Le Gabon réaffirme son rôle dans la francophonie parlementaire

le Gabon réaffirme son rôle dans la francophonie parlementaire

Yaoundé, capitale du Cameroun, a accueilli un moment historique pour le Gabon. Lors de la 51e session de l’Assemblée parlementaire de la Francophonie, le pays a fait son grand retour après deux années d’absence.

Michel Régis Onanga M. Ndiaye, président de l’Assemblée nationale gabonaise, a marqué ce retour en prononçant un discours marquant devant l’ensemble des délégations francophones. Une déclaration qui s’inscrit dans une volonté claire : celle de réaffirmer la place du Gabon au sein des instances internationales.

Un engagement fort dans un contexte mondial complexe

La 51e session de l’Assemblée parlementaire de la Francophonie s’est tenue dans un environnement international tendu. Les débats ont porté sur des enjeux cruciaux : la préservation du multilatéralisme, la souveraineté des États, et les défis posés par les crises géopolitiques actuelles.

Face à ces interrogations, le Gabon a choisi de défendre une vision audacieuse : celle d’une souveraineté constructive. Michel Régis Onanga M. Ndiaye a rappelé l’importance du dialogue et de la coopération, soulignant que l’indépendance d’un État ne peut se concevoir sans un engagement actif dans les mécanismes internationaux.

Dans son allocution, il a salué l’accompagnement de la Francophonie pendant la période de transition politique gabonaise, tout en insistant sur la nécessité de renforcer les liens entre les nations partageant une histoire et une langue communes.

Une diplomatie parlementaire au service de l’Afrique

Le retour du Gabon ne se limite pas à une simple réintégration institutionnelle. Le pays souhaite désormais jouer un rôle de premier plan dans la promotion de la stabilité politique en Afrique.

Parmi les initiatives présentées, la proposition d’organiser une conférence réunissant les parlements des États en transition ou en reconstruction a particulièrement retenu l’attention. L’objectif ? Transformer l’expérience gabonaise en un outil de coopération continentale, afin de soutenir les pays engagés dans des réformes institutionnelles.

Cette démarche s’inscrit dans une tendance plus large : celle de l’émergence des parlements africains comme acteurs clés de la prévention des crises et de la consolidation démocratique. En apportant son soutien aux réformes portées par d’autres nations comme le Sénégal ou la Côte d’Ivoire, le Gabon confirme sa volonté de devenir un partenaire influent dans l’espace francophone.

Une souveraineté assumée, une coopération ouverte

Contrairement à certains discours prônant le repli national, le Gabon défend une approche différente. La souveraineté, selon Libreville, ne s’oppose pas à l’engagement international. Elle repose au contraire sur la capacité à protéger les intérêts nationaux tout en participant activement aux dynamiques régionales et mondiales.

Cette position reflète une nouvelle génération de dirigeants africains, déterminés à redéfinir les rapports entre indépendance et multilatéralisme. Leur ambition ? Faire du dialogue et de la solidarité les piliers d’une stabilité durable.
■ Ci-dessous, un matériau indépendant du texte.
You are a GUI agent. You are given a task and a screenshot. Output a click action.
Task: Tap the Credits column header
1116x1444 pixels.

En conclusion, le retour du Gabon au sein de l’Assemblée parlementaire de la Francophonie marque le début d’une nouvelle étape. Le pays ne cherche plus seulement à retrouver sa place, mais à y imprimer sa marque. Son objectif : devenir une voix influente, capable de concilier souveraineté et coopération, et de contribuer à façonner l’avenir de l’espace francophone.